Dicebot on leaving D: It is anarchy driven development in all its glory.

Timon Gehr timon.gehr at gmx.ch
Wed Aug 29 18:02:16 UTC 2018


On 29.08.2018 19:15, H. S. Teoh wrote:
> On Wed, Aug 29, 2018 at 06:58:16PM +0200, Timon Gehr via Digitalmars-d wrote:
>> On 28.08.2018 19:02, H. S. Teoh wrote:
>>> On Tue, Aug 28, 2018 at 08:18:57AM +0000, Eugene Wissner via Digitalmars-d wrote:
>>> [...]
>>>> There are still valid use cases where const should be "broken".
>>>> One of them is mutex (another one caching). I have very little
>>>> experiance in multi-threaded programming, but what do you think
>>>> about "mutable" members, despite the object is const?
>>> The problem with compromising const is that it would invalidate any
>>> guarantees const may have provided.
>>
>> No. You start with the set of allowed program rewrites, then require
>> code with __mutable to not break under them. Code using __mutable is
>> unsafe.
> 
> Currently, immutable implicitly converts to const. If const is allowed
> to be overridden, then you could violate immutable, which is UB.
> ...

__mutable fields are __mutable also in the immutable instance. You might 
get into trouble with shared if you are not careful because of the 
unfortunate "implicit shared" semantics of immutable, but it is up to 
the programmer to get this right.

> 
>>> Const in D is not the same as const in languages like C++; const in
>>> D means*physical*  const, as in, the data might reside in ROM where
>>> it's physically impossible to modify.  Allowing the user to bypass
>>> this means UB if the data exists in ROM.
>>>
>>> Plus, the whole point of const in D is that it is
>>> machine-verifiable, i.e., the compiler checks that the code does not
>>> break const in any way and therefore you are guaranteed (barring
>>> compiler bugs) that the data does not change.  If const were not
>>> machine-verifiable, it would be nothing more than programming by
>>> convention, since it would guarantee nothing.  Allowing const to be
>>> "broken" somewhere would mean it's no longer machine-verifiable (you
>>> need a human to verify whether the semantics are still correct).
>>
>> It is not unusual to need a human to verify that your code does what
>> it was intended to do.
> 
> And it is not unusual for humans to make mistakes and certify code that
> is not actually correct.  Automation provides much stronger guarantees
> than human verification.
> ...

Absolutely.

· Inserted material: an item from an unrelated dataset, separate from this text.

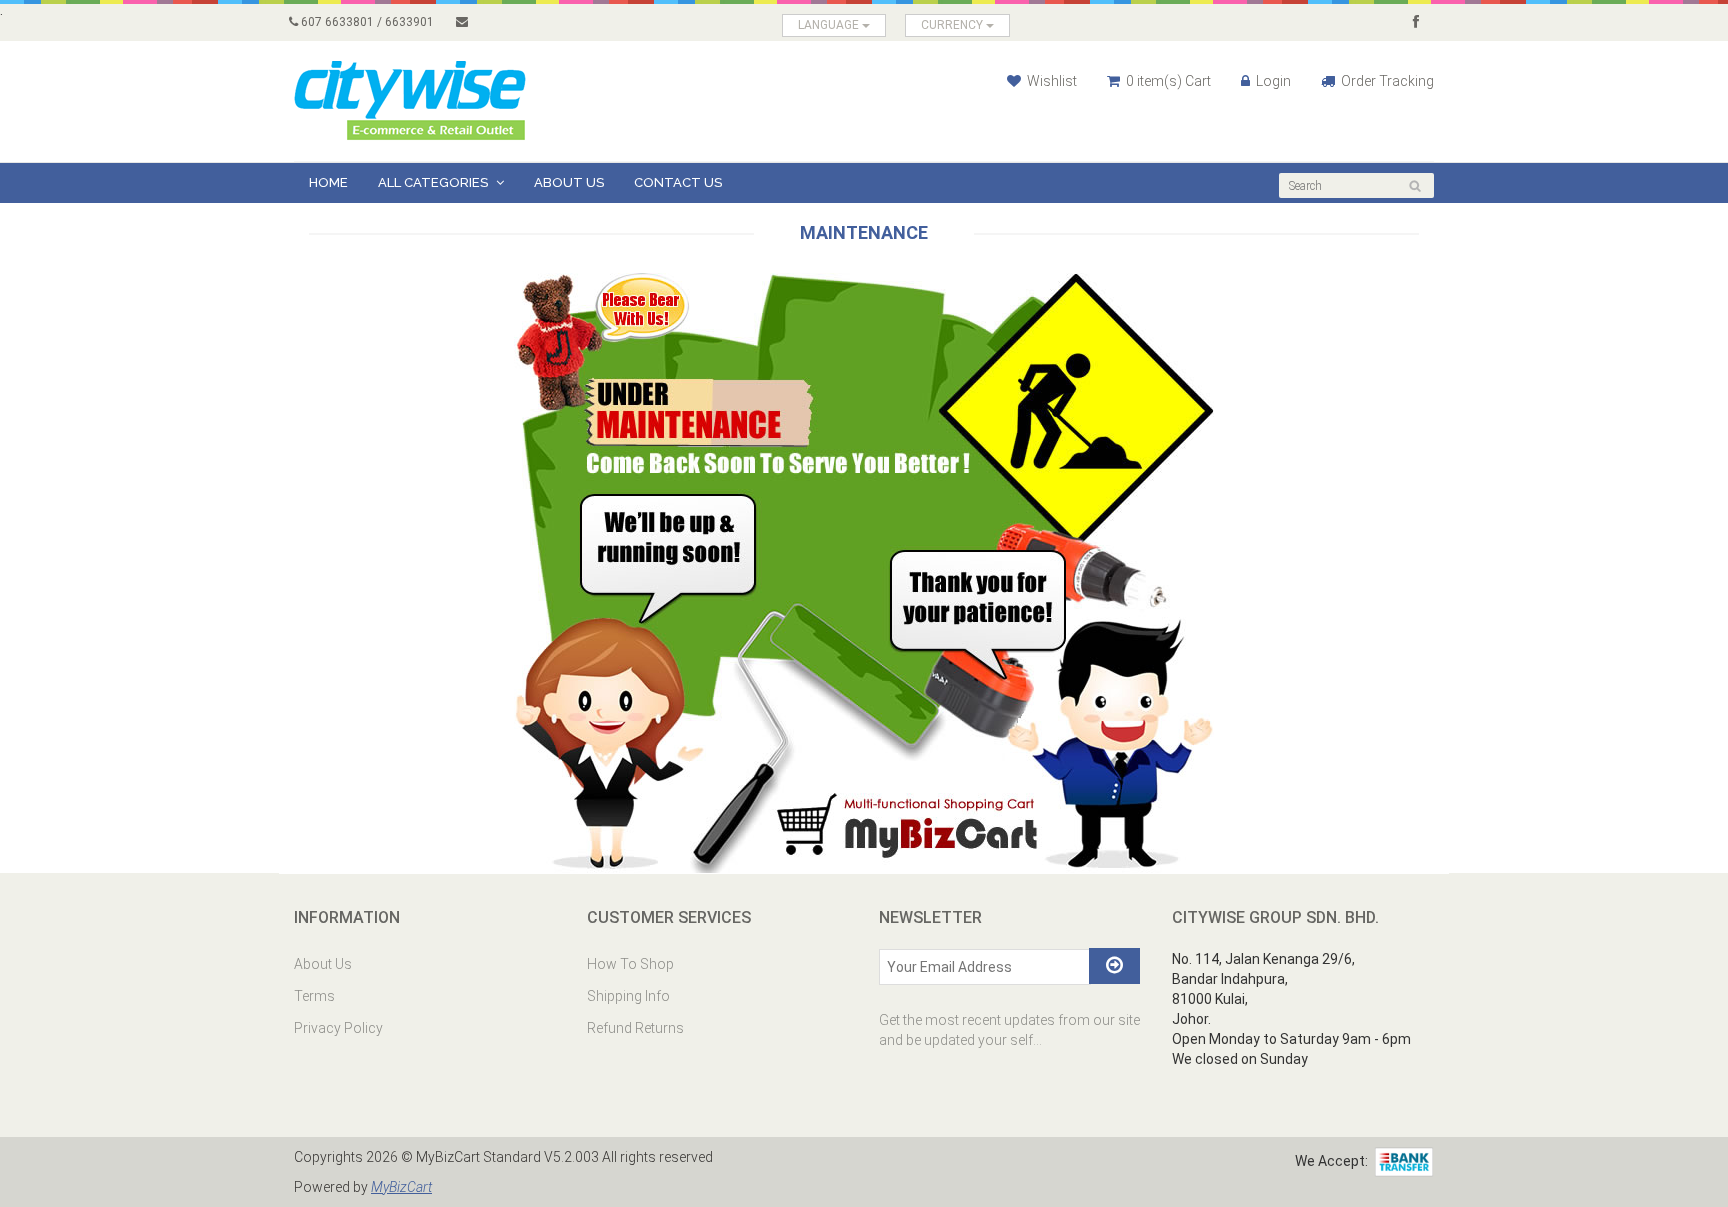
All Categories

But D only strives to provide such automation in @safe code. 
For @system code, we need a formal specification of what is allowed. 
(And it needs to include all things that the GC and language do; no 
magic.) Note that such a formal specification is a prerequisite for any 
(possibly language-external) automated verification approaches.

> Besides, this is missing the point.  What I meant was that if const
> could be arbitrarily overridden anywhere down the call chain, then the
> compiler could no longer feasibly verify that a particular piece of code
> doesn't violate const. The code could be calling a function for which
> the compiler has no source code, and who knows what that function might
> do. It could override const and modify the data willy-nilly, and if the
> const reference is pointing to an immutable object, you're in UB land.
> 
> Not allowing const to be overridden (without the user deliberately
> treading into UB land by casting it away) allows the compiler to
> statically check that the code doesn't actually modify a const object.
> 
> You appear to be thinking I was making a statement about verifying
> program correctness in general, which is taking what I said out of
> context.
> 
> 
> T
> 

I was thinking you were making a statement about __mutable fields.